### Data
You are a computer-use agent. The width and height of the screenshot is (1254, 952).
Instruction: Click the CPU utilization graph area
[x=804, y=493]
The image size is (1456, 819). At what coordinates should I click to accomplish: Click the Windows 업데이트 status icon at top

* * *

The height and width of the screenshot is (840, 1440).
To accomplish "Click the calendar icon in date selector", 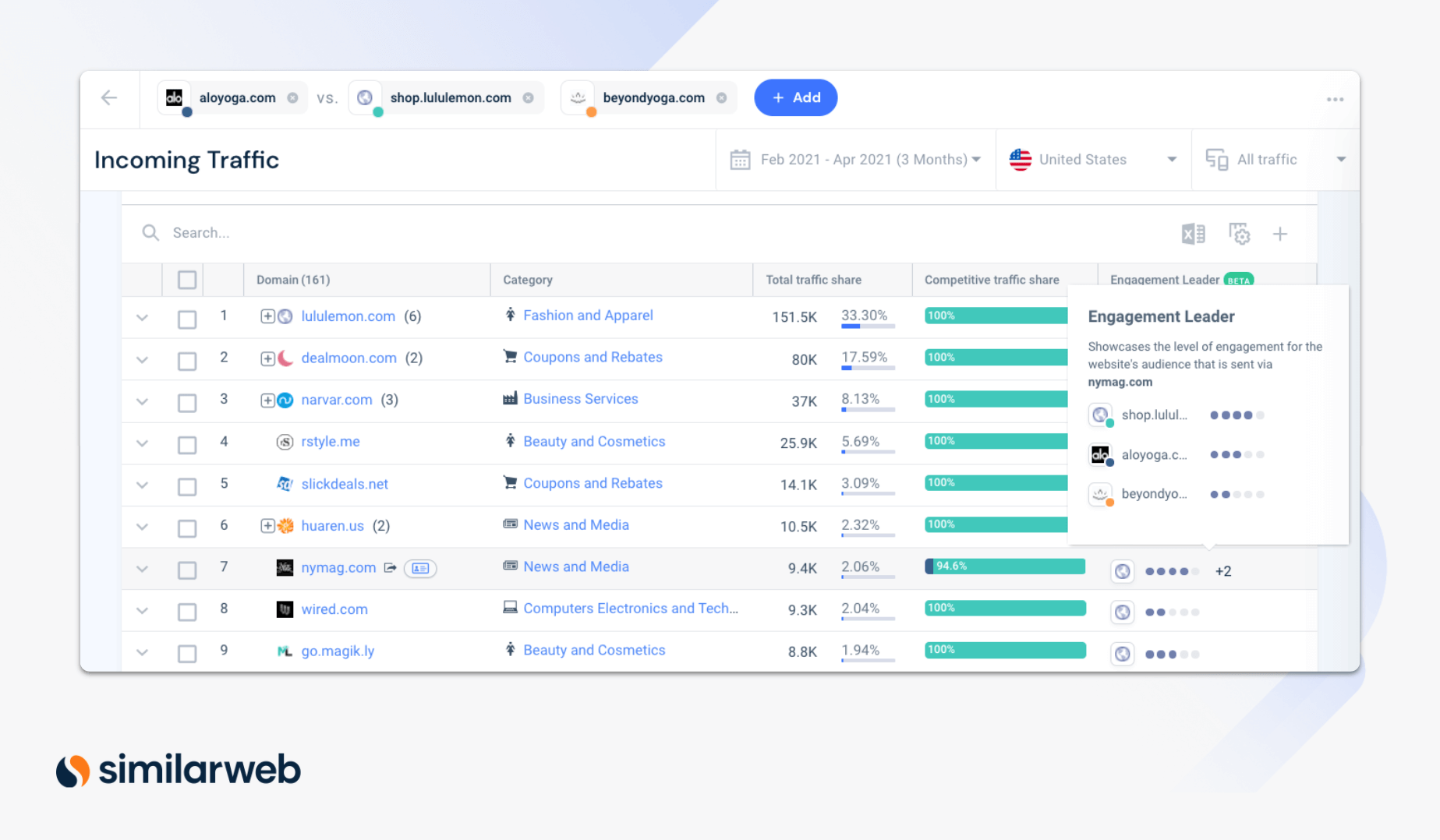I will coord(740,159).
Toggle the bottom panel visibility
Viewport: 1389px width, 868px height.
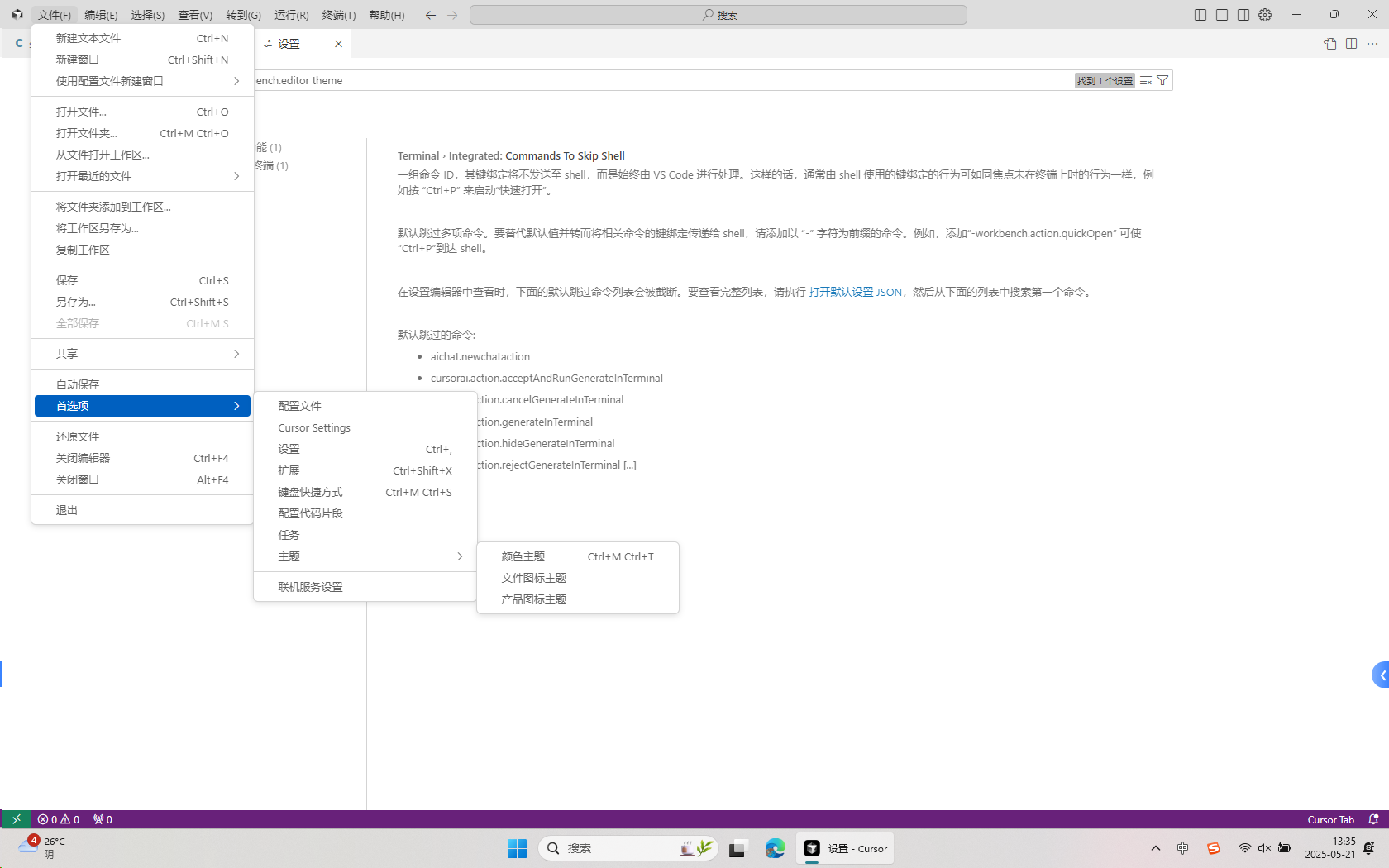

### What to work on
For the material above, reproduce exactly the lines from the line with "Toggle the bottom panel visibility" to the line with "Viewport: 1389px width, 868px height.", inclusive, and exclude all others.

### Solution to this exercise
Toggle the bottom panel visibility
Viewport: 1389px width, 868px height.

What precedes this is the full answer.